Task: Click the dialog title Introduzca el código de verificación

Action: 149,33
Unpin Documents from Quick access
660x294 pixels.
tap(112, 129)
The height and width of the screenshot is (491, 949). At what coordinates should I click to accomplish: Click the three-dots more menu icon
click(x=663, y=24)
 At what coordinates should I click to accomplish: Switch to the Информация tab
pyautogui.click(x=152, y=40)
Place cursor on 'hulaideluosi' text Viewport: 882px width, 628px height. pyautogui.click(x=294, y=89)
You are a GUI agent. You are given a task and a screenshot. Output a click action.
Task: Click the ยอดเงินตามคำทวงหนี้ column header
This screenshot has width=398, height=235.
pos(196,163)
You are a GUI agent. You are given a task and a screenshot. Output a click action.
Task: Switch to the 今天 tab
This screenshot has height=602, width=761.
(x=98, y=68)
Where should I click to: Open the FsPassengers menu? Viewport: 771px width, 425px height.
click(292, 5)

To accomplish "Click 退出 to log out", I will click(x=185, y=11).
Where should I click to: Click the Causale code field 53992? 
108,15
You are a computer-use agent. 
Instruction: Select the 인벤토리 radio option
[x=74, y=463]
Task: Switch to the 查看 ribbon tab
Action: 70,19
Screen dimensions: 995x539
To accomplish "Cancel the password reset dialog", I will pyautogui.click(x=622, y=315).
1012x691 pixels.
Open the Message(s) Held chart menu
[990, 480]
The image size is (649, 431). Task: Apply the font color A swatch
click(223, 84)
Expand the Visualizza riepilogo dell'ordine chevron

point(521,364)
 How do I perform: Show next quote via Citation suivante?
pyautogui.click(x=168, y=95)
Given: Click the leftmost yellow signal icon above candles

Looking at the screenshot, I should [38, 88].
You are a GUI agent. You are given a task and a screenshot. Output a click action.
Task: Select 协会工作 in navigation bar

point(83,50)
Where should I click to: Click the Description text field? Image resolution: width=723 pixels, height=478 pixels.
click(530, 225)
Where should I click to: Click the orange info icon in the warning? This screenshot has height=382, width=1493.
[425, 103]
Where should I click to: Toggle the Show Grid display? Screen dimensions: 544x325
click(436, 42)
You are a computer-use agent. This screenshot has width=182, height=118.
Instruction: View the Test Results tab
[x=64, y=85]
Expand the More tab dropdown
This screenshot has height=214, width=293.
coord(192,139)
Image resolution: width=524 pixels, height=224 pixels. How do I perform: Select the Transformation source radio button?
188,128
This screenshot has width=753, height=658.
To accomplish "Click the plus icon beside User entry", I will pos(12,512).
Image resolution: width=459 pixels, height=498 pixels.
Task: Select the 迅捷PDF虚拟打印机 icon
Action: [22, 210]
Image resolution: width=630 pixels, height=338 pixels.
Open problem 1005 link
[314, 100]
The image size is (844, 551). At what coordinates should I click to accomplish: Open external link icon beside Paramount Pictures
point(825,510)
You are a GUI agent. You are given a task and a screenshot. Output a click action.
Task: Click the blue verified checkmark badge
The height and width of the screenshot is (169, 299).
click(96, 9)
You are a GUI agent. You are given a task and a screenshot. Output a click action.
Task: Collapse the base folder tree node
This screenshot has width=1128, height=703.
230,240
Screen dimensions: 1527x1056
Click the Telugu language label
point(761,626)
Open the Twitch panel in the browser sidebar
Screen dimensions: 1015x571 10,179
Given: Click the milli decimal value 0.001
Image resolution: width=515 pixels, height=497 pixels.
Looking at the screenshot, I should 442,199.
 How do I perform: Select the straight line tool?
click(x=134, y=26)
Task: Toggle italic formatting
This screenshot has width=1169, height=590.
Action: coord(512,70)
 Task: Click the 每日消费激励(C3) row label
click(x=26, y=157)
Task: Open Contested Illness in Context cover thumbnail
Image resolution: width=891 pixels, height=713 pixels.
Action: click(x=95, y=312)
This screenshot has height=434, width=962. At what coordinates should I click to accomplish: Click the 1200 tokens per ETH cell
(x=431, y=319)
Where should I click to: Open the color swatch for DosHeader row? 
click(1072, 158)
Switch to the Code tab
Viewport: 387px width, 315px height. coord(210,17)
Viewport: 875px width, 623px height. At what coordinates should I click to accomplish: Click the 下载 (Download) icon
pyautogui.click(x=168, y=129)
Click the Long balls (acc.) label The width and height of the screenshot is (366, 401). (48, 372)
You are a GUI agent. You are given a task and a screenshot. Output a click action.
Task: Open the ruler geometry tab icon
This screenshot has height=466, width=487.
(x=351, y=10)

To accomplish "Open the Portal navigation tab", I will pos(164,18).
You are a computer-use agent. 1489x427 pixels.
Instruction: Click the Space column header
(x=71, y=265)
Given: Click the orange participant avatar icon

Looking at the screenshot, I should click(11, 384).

EXERCISE PROMPT »
Please find every line in the records above that holds the word "computer" and copy it.

OUTPUT OF THE EXERCISE »
You are a computer-use agent. 
You are a computer-use agent. This screenshot has width=182, height=118.
You are a computer-use agent. 1489x427 pixels.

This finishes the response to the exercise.